Laura Bell

Aging Actively: Why Women Over 45 Need Space Now

A group of hikers in colorful jackets stands on a forest path with their arms raised high under a bright, sunny sky.

I heard something recently that stayed with me: we can age either passively or actively.


It made me think of my mum’s Morris Minor Traveller. She bought it about twenty years ago. It’s a beautiful pale blue, with soft wooden panels and shiny metal fittings. When she first had it, it ran perfectly and had a sparkle that made people smile as she drove through town.


Fast forward to now, and the car sits quietly. Rust has crept in, the shine has dulled, and the engine no longer runs. Not because it’s old, but because it hasn’t been tended to. Left outside, unpolished, unsupervised, it has aged passively. Yet with care, it could be exactly the same age today and still be running beautifully. It would still be old, yes, but it would be aging actively.

We are not so different.


As women, especially over forty, life has often asked a great deal of us. The past twenty or twenty-five years can be full of raising children, supporting partners, working, holding families together, and sometimes caring for ageing parents. We carry invisible emotional loads and organise the world around us, often without pausing to consider ourselves.


Then, around our mid-forties and early fifties, life begins to shift. Children become more independent, the house feels quieter, and we may have more time. At the same time, our bodies change, hormones shift, sleep patterns alter, joints ache, and energy fluctuates. Menopause asks us to adapt again.


It can feel unsettling, but it’s also a powerful moment to ask new questions: Who am I now? What do I want the next chapter to look like? How do I want to feel in my body? How do I want to spend my time?


Fifty often becomes a pivot point.
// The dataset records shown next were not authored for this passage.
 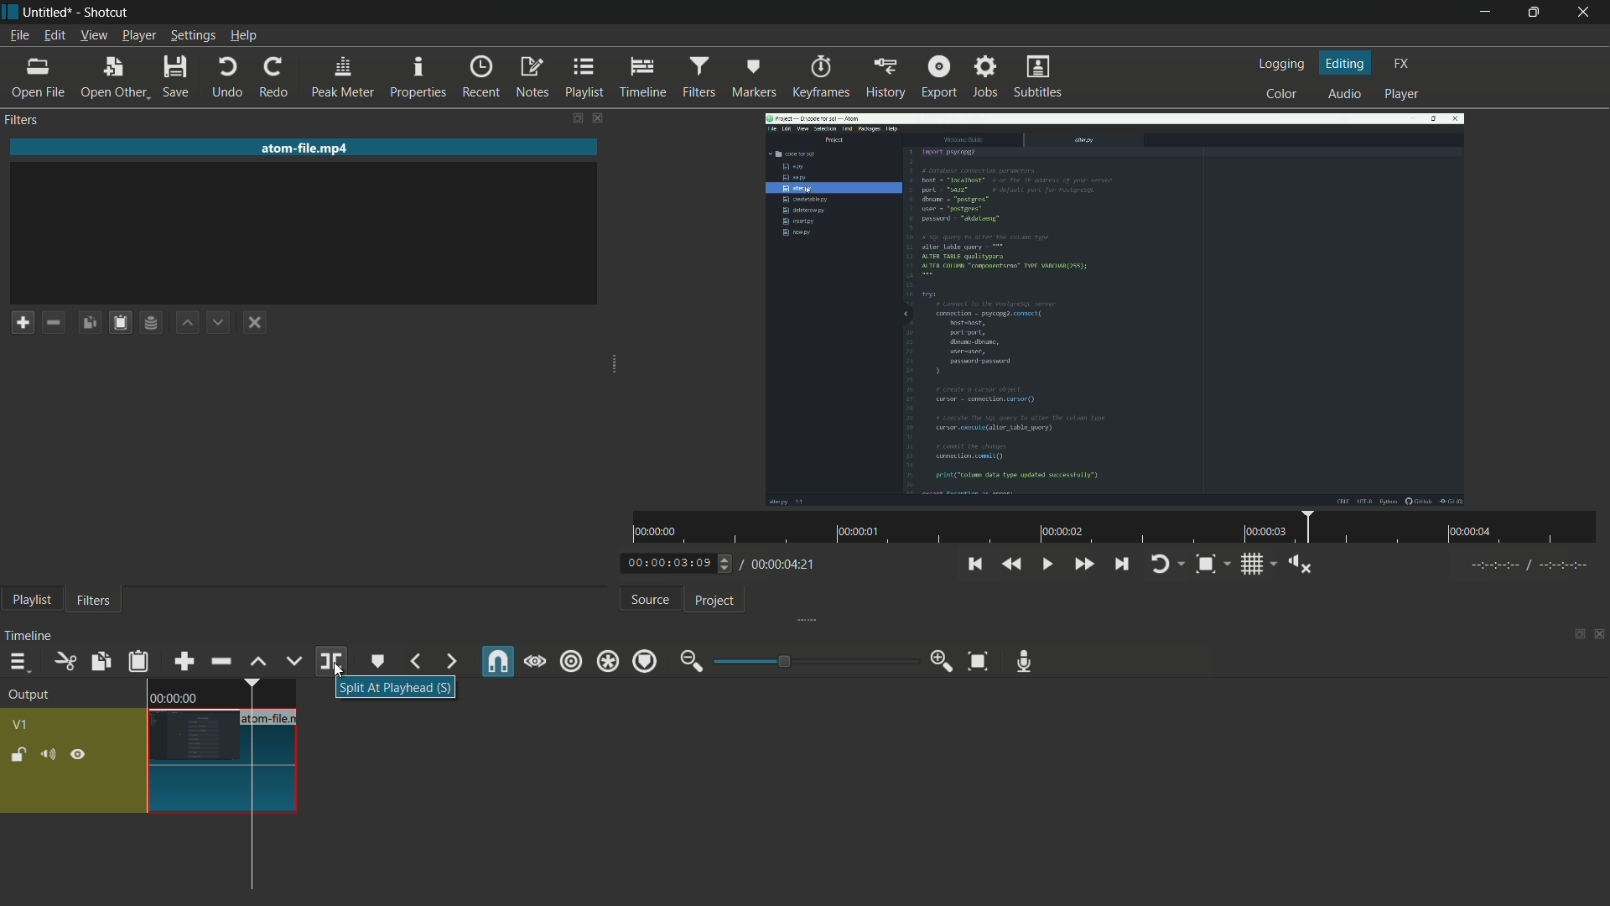 I want to click on player, so click(x=1401, y=95).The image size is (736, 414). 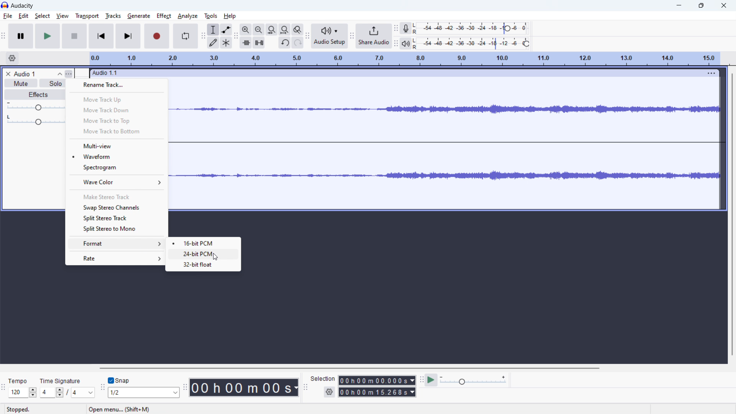 I want to click on playback meter, so click(x=407, y=43).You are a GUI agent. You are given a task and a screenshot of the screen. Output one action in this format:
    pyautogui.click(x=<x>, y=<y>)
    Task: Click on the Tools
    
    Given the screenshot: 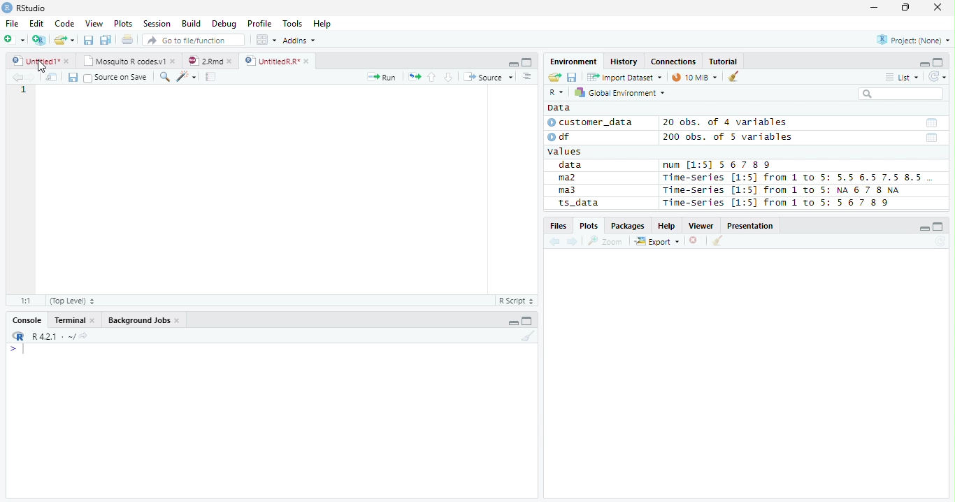 What is the action you would take?
    pyautogui.click(x=295, y=22)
You can begin to sit more and slow down, or you can choose to stay engaged with life.

I remember chatting with one retreat guest about this. She’s a mother, a wife, and also a Team GB triathlete, something she came to later in life after years of mothering. She said, “Yes, you feel like sitting more as you get older… but you have to find ways to keep moving. Once you give in to feeling old, it can become a downward slope.” And she’s right. Movement keeps the body alive, connection keeps the spirit alive, and curiosity keeps the mind alive.
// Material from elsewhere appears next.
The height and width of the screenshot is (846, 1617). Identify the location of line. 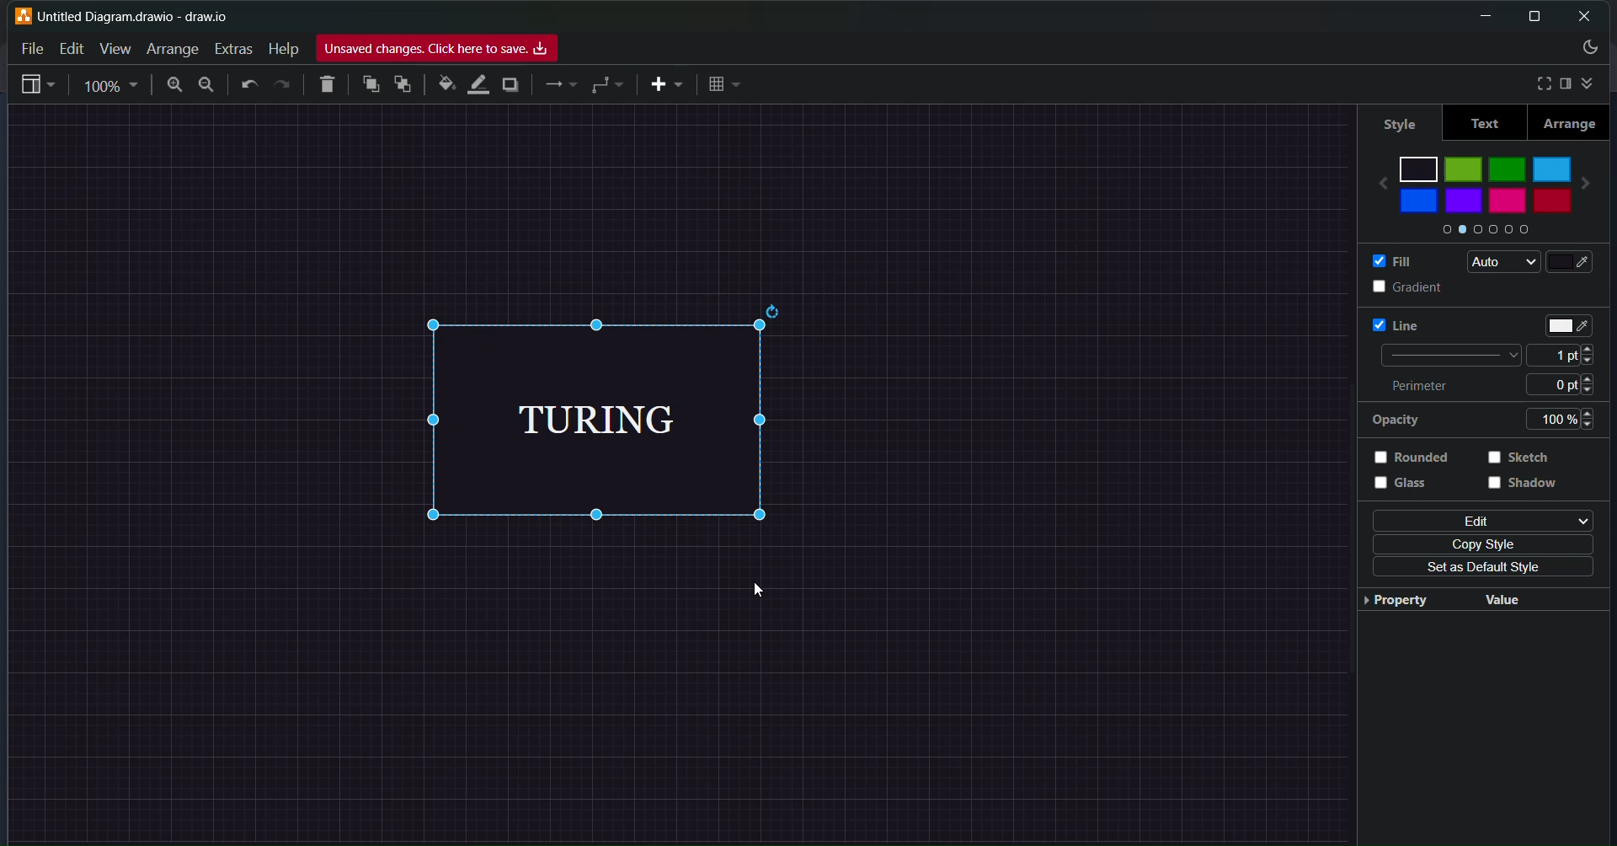
(1386, 324). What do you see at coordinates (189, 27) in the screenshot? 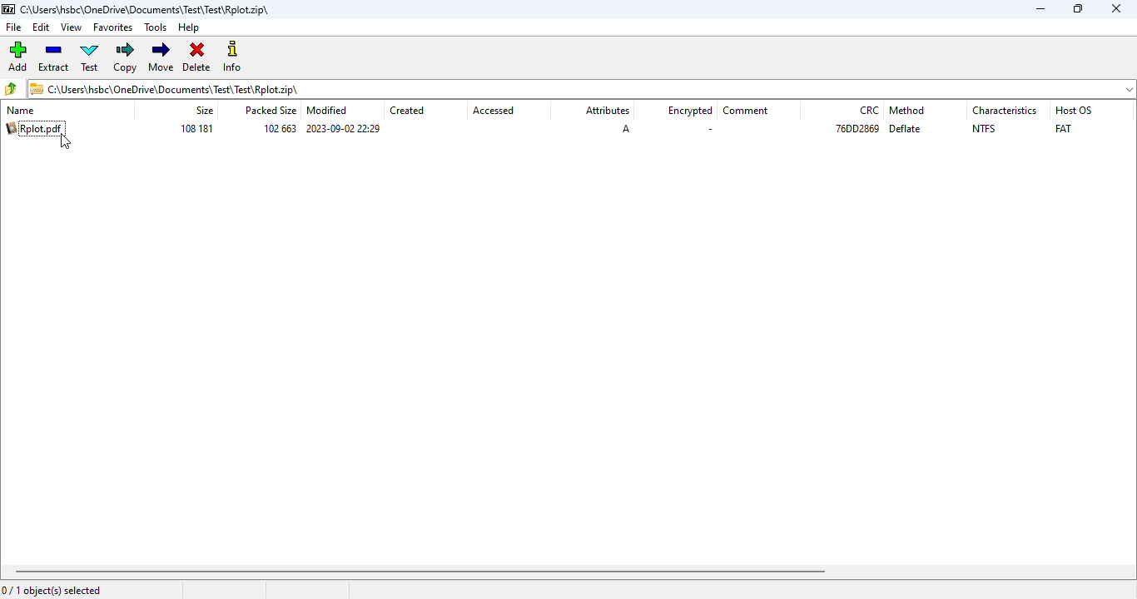
I see `help` at bounding box center [189, 27].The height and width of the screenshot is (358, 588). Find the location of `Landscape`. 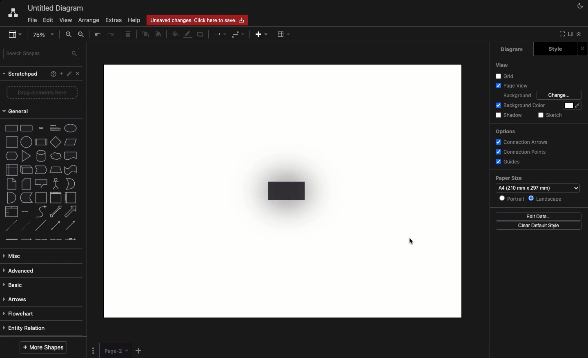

I see this all the time on our retreats. One guest joined a swimming retreat last year and started by dipping her toes in the water. By the end of the week she was swimming freely, and this February she completed a 500-metre cold-water swim. Swimming has changed her life. She’s met new people, travelled to lakes she never imagined, and joined events that once seemed impossible. You can see it in her face: brighter, confident, alive.


Women who come on retreat understand something important. They know that wellbeing is about tending to yourself, not perfection. Movement, nourishing food, deep rest, laughter, and connection are essential. Community matters. Looking after yourself isn’t selfish, it’s necessary. Retreats offer a pause, a few days away from constant responsibilities to step back into yourself.


Retreats are not indulgence; they are maintenance, like servicing a car. To move through life with energy and vitality, we must tend to ourselves. Choosing to age actively means doing so intentionally, not perfectly, but consciously.


The women who join retreats are choosing movement over stagnation, connection over isolation, and curiosity over shrinking back from life. Life does not suddenly stop being vibrant at fifty; in many ways, it is just opening up again.